SmartScreen is a service to submit the full URLs you visited in IE (including query strings) to Microsoft for reputation testing and possible blocking. While Microsoft tries to reassure users by saying that this information passes to them over SSL, that doesn’t help much. It means an attacker with control of the network can’t see where you are browsing from this information – but if they have control of your network, they can see a lot about where you are browsing anyway. And Microsoft has full access to the data. The link to “our privacy statement” in the original SmartScreen announcement is, rather worryingly, broken. This is the current one, and it also tells us Each SmartScreen request comes with a unique identifier. That doesn’t contain any personal information, but it does allow Microsoft, or someone else with a subpoena, to reconstruct an IE user’s browsing history.

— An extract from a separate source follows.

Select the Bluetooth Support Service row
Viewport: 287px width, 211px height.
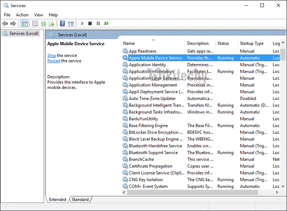[x=153, y=153]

The privacy policy also says nothing about whether Microsoft might use this information to e.g. find out what’s currently trending on the web. It seems they don’t need to provide a popular analytics service to get that sort of insight.

You might say that if you are already using SmartScreen, then sending the certificates as well doesn’t reveal much more information to Microsoft about your browsing than they already have. I’d say that’s not much comfort – but it’s also not quite true. SmartScreen does have a local whitelist for high traffic sites and so they don’t find out when you visit those sites. However (I assume), every certificate you encounter is sent to Microsoft, including high-traffic sites – as they are the most likely to be victims of misissuance. So Microsoft now know every site your browser visits, not just the less common ones.

By contrast, Firefox’s (and Chrome’s) implementation of the original function of SmartScreen, SafeBrowsing, uses a downloaded list of attack sites, so that the URLs you visit are not sent to Google or anyone else. And Certificate Transparency, the Google approach to detecting certificate misissuance after the fact which is now being standardized at the IETF, also does not violate the privacy of web users, because it does not require the browser to provide information to a third-party site. (Mozilla is currently evaluating CT.)

If I were someone who wanted to keep my privacy, I know which solution I’d prefer.

How Mozilla Is Different

We’re replacing Firefox Sync with something different… and not only did we publish the technical documentation of how the crypto works, but it contains a careful and clear analysis of the security improvements and weaknesses compared with the old one. We don’t just tell you “Trust us, it’s better, it’s the new shiny.”

The bottom line is in order get easier account recovery and device addition, and to allow the system to work on slower devices, e.g. Firefox OS phones, your security has become dependent on the strength of your chosen Sync password when it was not before. (Before, Sync didn’t even have passwords.) This post is not about whether that’s the right trade-off or not – I just want to say that it’s awesome that we are open and up front about it.